The new reforms will force judges and prosecutors to retire once they turn 60, or after they complete 30 years of service, thus deposing magistrates such as Jorge Guzmán, who reopened and has presided over the case of the El Mozote massacre, or the judge who denied the release of former president Antonio Saca. This new regulations call for the removal of a third of all judges in the country, whose replacements will now be selected by the Supreme Court of Justice, an institution under the control of Bukele loyalists since May 1. The reform also modifies the structure and categories of the judiciary, opening the door for the Supreme Court to move or substitute judges — in other words, to control the entire judicial apparatus.

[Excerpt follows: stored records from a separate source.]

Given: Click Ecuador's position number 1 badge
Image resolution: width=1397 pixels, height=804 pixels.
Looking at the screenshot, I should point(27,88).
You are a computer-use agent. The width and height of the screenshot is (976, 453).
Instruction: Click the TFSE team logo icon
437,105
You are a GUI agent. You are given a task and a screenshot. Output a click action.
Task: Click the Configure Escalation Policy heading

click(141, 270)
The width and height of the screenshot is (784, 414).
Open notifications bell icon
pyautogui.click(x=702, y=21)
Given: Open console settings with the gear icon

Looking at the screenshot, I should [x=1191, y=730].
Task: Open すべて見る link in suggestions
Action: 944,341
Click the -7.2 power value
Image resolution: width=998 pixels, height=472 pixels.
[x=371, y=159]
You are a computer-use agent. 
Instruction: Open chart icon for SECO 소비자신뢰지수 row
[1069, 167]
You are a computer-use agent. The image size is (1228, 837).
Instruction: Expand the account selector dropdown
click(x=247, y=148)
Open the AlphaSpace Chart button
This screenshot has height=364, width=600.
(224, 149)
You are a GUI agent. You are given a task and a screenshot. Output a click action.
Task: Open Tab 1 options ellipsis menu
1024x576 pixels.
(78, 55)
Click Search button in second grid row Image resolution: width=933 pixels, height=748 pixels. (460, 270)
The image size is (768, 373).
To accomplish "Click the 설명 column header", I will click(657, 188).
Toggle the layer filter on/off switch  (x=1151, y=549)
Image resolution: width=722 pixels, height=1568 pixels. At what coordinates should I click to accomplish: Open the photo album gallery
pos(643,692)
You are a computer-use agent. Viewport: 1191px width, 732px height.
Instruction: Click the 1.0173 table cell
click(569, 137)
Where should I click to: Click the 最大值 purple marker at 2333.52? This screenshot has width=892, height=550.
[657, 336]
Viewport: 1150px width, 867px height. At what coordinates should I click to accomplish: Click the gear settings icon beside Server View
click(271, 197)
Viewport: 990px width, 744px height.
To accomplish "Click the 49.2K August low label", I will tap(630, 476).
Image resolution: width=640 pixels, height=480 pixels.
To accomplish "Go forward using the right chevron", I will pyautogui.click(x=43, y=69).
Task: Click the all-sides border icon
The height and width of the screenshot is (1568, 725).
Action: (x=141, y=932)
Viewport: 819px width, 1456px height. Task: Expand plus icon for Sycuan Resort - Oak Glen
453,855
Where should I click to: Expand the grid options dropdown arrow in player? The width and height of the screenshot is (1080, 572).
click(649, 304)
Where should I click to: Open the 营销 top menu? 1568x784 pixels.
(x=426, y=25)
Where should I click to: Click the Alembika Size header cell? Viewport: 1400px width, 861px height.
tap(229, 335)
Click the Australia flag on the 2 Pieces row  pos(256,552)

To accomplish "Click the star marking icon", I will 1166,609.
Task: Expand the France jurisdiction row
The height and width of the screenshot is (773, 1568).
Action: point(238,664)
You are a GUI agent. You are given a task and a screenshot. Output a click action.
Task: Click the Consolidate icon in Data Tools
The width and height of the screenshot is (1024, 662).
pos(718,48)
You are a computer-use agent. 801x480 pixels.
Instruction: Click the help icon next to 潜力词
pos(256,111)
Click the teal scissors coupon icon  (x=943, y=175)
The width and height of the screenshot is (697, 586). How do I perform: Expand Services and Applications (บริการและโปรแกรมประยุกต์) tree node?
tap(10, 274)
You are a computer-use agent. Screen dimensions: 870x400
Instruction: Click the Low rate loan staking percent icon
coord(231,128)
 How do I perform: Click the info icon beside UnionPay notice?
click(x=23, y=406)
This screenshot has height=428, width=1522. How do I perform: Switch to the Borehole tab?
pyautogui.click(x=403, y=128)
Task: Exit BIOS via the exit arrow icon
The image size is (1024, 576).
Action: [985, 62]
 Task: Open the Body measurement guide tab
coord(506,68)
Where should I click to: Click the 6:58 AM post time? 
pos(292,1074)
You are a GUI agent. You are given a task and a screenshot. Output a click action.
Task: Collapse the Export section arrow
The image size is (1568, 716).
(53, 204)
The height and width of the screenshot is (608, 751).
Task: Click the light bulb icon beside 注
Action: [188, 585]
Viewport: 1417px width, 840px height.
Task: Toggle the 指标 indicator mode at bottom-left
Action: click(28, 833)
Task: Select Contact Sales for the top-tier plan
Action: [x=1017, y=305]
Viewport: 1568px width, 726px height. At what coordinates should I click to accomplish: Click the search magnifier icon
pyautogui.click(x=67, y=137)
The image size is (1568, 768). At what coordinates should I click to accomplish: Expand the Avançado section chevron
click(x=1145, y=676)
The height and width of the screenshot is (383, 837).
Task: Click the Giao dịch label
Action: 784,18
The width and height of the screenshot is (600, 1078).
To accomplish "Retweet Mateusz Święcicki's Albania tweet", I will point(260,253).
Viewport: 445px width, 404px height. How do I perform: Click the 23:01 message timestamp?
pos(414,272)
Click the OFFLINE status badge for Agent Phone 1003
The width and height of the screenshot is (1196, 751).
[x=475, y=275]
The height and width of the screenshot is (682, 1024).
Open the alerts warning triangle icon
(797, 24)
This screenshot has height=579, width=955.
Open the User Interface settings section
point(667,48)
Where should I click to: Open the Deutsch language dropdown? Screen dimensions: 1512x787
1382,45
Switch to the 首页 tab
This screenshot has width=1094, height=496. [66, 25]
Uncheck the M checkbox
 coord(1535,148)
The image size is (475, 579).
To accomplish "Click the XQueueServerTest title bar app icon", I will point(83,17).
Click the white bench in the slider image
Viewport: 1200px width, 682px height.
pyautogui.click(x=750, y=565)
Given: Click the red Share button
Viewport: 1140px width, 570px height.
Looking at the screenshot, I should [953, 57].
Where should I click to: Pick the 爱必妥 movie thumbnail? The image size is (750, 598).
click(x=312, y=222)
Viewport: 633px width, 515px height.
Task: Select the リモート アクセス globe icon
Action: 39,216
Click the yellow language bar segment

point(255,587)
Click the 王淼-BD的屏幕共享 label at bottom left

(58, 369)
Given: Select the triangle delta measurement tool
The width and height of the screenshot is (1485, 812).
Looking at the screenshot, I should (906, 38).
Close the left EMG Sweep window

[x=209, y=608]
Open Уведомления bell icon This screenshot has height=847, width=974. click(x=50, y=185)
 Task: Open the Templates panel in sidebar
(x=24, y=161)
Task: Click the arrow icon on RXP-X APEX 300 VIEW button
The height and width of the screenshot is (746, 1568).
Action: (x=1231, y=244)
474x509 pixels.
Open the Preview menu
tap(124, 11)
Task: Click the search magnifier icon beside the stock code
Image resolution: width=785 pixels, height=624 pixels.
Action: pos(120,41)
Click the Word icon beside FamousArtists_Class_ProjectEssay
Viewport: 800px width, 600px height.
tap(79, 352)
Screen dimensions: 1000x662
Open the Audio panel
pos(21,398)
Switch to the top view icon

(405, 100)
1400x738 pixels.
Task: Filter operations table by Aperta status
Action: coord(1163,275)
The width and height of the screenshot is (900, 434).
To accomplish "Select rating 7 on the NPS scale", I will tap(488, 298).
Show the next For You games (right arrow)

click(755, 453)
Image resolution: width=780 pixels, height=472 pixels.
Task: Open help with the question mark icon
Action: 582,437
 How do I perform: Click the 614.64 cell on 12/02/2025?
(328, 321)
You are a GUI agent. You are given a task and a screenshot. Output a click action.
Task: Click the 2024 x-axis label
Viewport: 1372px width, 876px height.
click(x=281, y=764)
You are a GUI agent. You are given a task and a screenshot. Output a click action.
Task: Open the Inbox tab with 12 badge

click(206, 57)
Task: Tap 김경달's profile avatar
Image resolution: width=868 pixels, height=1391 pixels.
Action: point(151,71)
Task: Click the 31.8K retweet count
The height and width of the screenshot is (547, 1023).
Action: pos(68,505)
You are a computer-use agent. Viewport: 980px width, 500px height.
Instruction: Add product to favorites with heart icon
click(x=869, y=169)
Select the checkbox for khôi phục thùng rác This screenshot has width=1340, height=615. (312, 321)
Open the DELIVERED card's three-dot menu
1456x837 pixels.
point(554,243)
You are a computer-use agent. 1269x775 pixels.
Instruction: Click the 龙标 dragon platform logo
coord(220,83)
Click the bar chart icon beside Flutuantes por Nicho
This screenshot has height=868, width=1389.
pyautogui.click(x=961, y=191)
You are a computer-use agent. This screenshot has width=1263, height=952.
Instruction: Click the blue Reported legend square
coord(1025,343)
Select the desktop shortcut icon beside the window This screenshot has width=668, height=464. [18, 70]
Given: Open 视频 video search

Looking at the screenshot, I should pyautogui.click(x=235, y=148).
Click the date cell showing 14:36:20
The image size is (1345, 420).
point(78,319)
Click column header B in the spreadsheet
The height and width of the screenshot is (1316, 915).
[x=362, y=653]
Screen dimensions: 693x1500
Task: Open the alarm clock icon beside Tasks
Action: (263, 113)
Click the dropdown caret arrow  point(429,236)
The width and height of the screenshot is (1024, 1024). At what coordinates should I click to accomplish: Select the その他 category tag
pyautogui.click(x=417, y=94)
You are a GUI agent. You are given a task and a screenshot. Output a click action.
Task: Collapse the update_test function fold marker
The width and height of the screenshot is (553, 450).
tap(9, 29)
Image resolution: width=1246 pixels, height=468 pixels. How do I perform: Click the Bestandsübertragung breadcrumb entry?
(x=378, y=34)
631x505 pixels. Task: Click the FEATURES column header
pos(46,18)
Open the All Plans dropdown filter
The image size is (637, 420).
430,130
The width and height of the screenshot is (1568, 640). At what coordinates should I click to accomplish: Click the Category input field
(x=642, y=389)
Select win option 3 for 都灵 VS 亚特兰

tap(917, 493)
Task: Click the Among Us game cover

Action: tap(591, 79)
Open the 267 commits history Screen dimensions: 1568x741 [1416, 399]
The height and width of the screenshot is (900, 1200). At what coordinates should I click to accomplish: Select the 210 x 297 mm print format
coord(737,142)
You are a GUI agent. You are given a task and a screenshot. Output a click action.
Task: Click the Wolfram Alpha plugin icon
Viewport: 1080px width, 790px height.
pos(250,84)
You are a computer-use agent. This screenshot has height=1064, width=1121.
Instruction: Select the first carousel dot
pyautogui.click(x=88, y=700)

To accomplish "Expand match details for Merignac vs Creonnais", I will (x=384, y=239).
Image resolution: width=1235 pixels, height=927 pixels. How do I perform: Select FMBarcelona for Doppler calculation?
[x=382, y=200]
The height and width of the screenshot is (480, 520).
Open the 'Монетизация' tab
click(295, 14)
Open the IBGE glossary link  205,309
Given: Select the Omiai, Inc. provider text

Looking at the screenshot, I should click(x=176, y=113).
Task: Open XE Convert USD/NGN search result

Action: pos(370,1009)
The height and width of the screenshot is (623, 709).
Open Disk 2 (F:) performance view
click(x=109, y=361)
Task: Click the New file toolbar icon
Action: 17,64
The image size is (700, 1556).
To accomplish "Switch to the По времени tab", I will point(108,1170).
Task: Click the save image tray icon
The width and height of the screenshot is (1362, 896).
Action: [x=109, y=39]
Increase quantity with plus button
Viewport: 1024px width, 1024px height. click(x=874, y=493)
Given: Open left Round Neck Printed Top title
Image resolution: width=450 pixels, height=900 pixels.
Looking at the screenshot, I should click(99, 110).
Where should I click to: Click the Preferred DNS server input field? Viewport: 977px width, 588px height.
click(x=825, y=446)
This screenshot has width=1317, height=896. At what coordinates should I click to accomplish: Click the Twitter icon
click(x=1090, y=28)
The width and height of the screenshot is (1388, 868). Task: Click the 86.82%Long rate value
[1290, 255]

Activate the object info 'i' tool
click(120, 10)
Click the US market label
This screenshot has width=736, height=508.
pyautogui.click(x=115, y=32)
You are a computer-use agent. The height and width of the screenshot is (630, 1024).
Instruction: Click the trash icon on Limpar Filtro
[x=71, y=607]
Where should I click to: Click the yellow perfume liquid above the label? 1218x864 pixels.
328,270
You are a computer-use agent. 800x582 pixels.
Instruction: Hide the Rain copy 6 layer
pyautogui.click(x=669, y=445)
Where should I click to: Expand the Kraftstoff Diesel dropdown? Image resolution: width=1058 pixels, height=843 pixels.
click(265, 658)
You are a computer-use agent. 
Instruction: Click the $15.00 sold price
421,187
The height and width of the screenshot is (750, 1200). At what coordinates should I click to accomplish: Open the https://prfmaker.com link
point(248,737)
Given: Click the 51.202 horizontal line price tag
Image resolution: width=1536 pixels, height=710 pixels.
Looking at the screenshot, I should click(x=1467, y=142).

Pro-Bukele Assembly deputies argue that their intention is to purge a judicial system plagued by corruption. Certainly, there has been an urgent need to reform and overhaul the judiciary for years. We have demanded it ourselves, in these very pages. But you cannot fight corruption with more corruption, and it’s impossible to expect that the same deputies who have repeatedly violated the Constitution and who, just a few weeks ago, legislated to grant impunity to officials involved in irregular emergency purchases, are today the legitimate champions of the rule of law. 

This Assembly is not combating corruption. On the contrary: like many of the laws concocted by the Casa Presidencial and approved without so much as being read by those who claim to raise their hands in the name of the people, the reforms approved on the night of August 31 were born out of corruption.

They are a violation of law, as they do not follow the proper avenues established for the creation of laws, but passed via procedural exemption and without prior debate. And they are also an abuse of the constitution — violating the article of the founding charter that gives exclusive power of legal initiative in this matter to the Supreme Court of Justice, not to the President or to the deputies. 

This is not a matter of interpretation, but an issue already resolved in 2016 by the Constitutional Chamber of the Supreme Court in response to a lawsuit filed by, among others, the current legal advisor to the President, Javier Argueta, whose ethical, political and legal principles now run contrary to those he expressed when serving as a member of the National Association of Private Enterprise (ANEP). In that lawsuit, the Chamber ruled the law to be unconstitutional because it was approved “by legal initiative of the deputies of the Legislative Assembly, even though it regulates matters related to the organization of the judicial branch, and the jurisdiction and competence of the courts, and thus violates Art. 133 Ord. 3° C., which exclusively empowers the Supreme Court of Justice to exercise legal initiative in such matters.”

Despite the criteria established by this precedent, the Legislative Assembly has once again violated the law and the constitution at the behest of Bukele, just as they did on May 1. Of course, because there are no longer any checks or balances on the power of those who rule the country, there will be no consequences. And when there is no longer separation of powers, no institutional counterweights, and no mechanism for putting the brakes on the accumulation and arbitrary exercise of power, then there is no longer democracy. This is how serious the consequences are for Salvadoran society and the state. Bukele and his loyalists are ending our democracy, and the only obstacles that remain in their way — the only forms of national democratic expression left — are civil society, non-governmental organizations, and the work of journalism.  

We are witnessing, in leaps and bounds, the end of the Republic and its replacement by an undemocratic family clan that uses the state for its own benefit. But for Bukele and his circle to achieve their ends, they must rely on a slew of dishonorable, opportunistic, and corrupt officials and bureaucrats who operate at their behest, as well as on a citizenry blinded by propaganda.

Just days before the bicentennial of our national independence, we are approaching the final days of our democracy. But the loss is only temporary, because this too shall pass.